[Interview] Mulanya dari Hobi, Sekarang Jadi Jobbi

0
85
Hobi Jadi Jobbi

Siapa bilang hobi makeup bikin kantong kering? Jangan salah Sob! Justru hobi makeupmu ternyata bisa menghasilkan uang loh! Cukup ubah hobimu itu menjadi jobby (job-hobi).

Pasti kalian penasaran kan gimana caranya? kali ini Mimin Muda menghadirkan dua mahasiswi cantik yang sudah bisa menghasilkan uang sendiri berkat hobi makeupnya. Mereka bakal berbagi tips sukses lewat jobby yang dikenal dengan sebutan Makeup Artist (MUA).

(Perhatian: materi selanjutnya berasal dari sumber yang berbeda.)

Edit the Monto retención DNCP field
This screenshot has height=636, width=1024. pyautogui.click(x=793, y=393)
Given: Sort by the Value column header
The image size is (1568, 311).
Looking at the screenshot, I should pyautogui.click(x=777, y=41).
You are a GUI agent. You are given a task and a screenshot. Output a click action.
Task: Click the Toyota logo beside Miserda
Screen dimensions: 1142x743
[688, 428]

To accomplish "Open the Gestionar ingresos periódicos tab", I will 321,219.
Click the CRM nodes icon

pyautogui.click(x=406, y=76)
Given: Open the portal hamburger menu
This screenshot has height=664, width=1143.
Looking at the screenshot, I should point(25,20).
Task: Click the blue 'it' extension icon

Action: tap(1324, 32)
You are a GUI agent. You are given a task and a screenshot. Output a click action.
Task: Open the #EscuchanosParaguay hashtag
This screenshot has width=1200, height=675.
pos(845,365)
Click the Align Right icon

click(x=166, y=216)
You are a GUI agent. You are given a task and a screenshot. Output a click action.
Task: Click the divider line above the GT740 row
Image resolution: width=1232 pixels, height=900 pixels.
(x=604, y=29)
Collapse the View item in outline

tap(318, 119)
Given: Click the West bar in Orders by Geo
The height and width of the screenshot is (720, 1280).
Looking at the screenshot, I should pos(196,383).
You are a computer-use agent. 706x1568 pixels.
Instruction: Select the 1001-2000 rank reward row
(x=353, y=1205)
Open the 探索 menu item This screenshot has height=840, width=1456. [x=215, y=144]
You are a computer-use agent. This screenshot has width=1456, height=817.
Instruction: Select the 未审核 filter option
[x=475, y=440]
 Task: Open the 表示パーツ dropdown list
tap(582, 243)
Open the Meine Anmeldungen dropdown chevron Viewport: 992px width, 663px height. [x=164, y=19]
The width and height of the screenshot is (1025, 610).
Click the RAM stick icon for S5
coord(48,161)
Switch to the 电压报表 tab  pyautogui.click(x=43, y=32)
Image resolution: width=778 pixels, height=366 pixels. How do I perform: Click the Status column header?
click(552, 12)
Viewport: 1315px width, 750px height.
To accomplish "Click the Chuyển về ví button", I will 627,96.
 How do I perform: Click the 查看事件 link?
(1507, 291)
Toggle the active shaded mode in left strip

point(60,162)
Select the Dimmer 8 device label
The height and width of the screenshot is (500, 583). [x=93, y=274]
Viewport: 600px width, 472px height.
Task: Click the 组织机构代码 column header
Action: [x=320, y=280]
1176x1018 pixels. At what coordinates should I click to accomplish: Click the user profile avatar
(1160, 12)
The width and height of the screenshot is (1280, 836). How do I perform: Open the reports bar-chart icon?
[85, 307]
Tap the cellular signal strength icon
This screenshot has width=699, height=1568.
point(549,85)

Penasaran? Yuk kenalan sama mereka!

Pertama, Jeihan Shavira

Mahasiswi Ilmu Komunikasi Universitas Diponegoro yang akrab disapa Jeje ini, memiliki bisnis MUA yang dinamakan @jeismakeup. Bisnisnya mulai dirintis sejak tahun 2014 saat ia masih duduk dibangku Sekolah Menengah Atas. Jeje mengaku, awalnya makeup hanyalah hobi semata, namun lama-kelamaan ia tertarik mencoba peruntungan dengan membuka jasa makeup.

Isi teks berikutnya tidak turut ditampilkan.